CITC 2026

Composition Theorems for Differential Privacy via Hypothesis Testing

Yana Shkel, École Polytechnique Fédérale de Lausanne

Abstract: Differential privacy (DP) is a widely studied worst-case privacy measure which provides strong guarantees on the ability to distinguish between two neighboring databases. The classic definition of DP could be alternatively formulated as a constraint on the trade-off function of the hypothesis test employed by the adversary. This perspective not only gives powerful tools to prove composition theorems for DP mechanisms, but also motivates a recently introduced generalization of DP, known as f-DP. In this talk we overview the established literature on hypothesis testing and (f-)DP, with particular focus on composition theorems. We highlight some of our recent results which included the exact composition of mechanisms for which two DP constraints hold simultaneously. The resulting privacy region admits an exact representation as a mixture over compositions of mechanisms of heterogeneous DP guarantees, yielding a framework that naturally generalizes to the composition of mechanisms for which any number of DP constraints hold. This result is shown through a structural lemma for mixtures of binary hypothesis tests. Finally, we apply the developed methodology to approximate finite f-DP compositions.
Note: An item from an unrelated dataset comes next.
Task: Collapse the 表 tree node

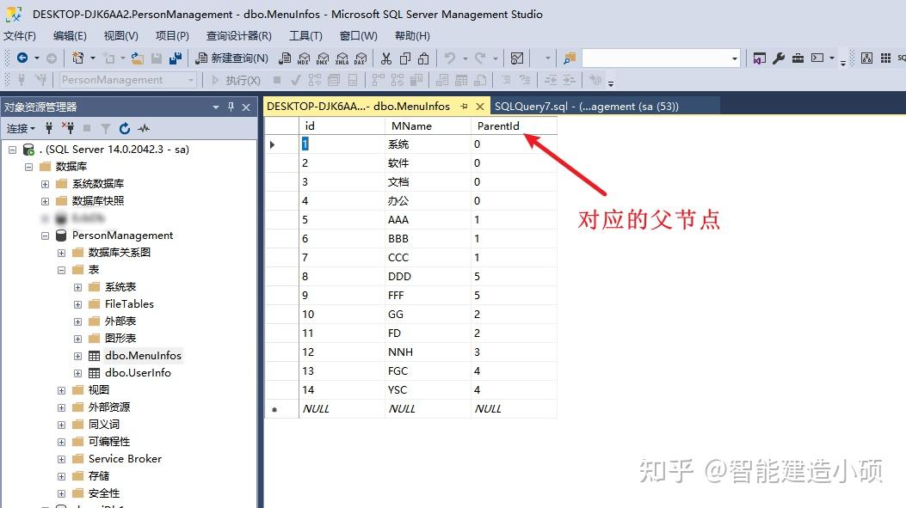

Yana Shkel is an Assistant Professor at the École Polytechnique Fédérale de Lausanne, affiliated with the Information Processing Group in the School of Computer and Communication Sciences. She received her PhD in Electrical and Computer Engineering from the University of Wisconsin–Madison in 2014 and was a Postdoctoral Researcher at Princeton University and the University of Illinois at Urbana–Champaign before joining EPFL in 2019.

Waiting and Weighting

Frans Willems, Eindhoven University of Technology

Abstract: We give a brief introduction to two universal source coding algorithms, i.e., the Repetition-Time algorithm (W. 1989) and the Context-Tree Weighting algorithm [W., Shtarkov, and Tjalkens (1995)]. We investigate what codeword-lengths these algorithms achieve, compared to ideal codeword-lengths. However, the main focus of the lecture will be on the Context-Tree Weighting algorithm. We discuss its compression performance on text-files. We use the Context-Tree Maximizing algorithm for the extraction of models from these text-files, and discuss the storage of these models. Good compression can be achieved when using letters as basic elements. However, we can also scale up from letters to tokens. The effect on the overall compression turns out to be small, but we observed that the extracted token-model achieves a better compression than a letter-model. The Context-Tree Weighting method can be used for finding a language model, but a major drawback is that its context-length is very small.

Frans Willems is a Professor in the Signal Processing Systems group at Eindhoven University of Technology. He received his MSc in Electrical Engineering from TU/e in 1979 and his PhD from the University of Leuven, Belgium, in 1982, before returning to TU/e the same year as Assistant Professor. He is the recipient of the 2025 IEEE Richard W. Hamming Medal and the 2026 IEEE Claude E. Shannon Award.

Prediction-Aided Sequential Communication of Individual Sequences with Distortion Guarantees

Giuseppe Durisi, Chalmers University of Technology

Abstract: We consider a prediction-powered communication setting, in which transceivers, equipped with pre-trained predictors, communicate under zero-delay constraints with strict distortion guarantees that hold for every sequence. Specifically, we propose zero-delay compression algorithms leveraging online conformal prediction to provide per-sequence guarantees on the distortion of reconstructed sequences over error-free and packet-erasure channels with feedback. For erasure channels, we introduce a doubly-adaptive conformal update to compensate for channel-induced errors and derive sufficient conditions on erasure statistics to ensure distortion constraints. Joint work with Matteo Zecchin, Unnikrishnan Kunnath Ganesan, Petar Popovski, and Osvaldo Simeone.

Giuseppe Durisi is a Professor in the Communication Systems Group at Chalmers University of Technology, Gothenburg. He received the Laurea degree (summa cum laude) in 2001 and the PhD degree in 2006, both from Politecnico di Torino, Italy, and from 2002 to 2006 was with Istituto Superiore Mario Boella, Torino. He was a Postdoctoral Researcher at ETH Zurich from 2006 to 2010 before joining Chalmers.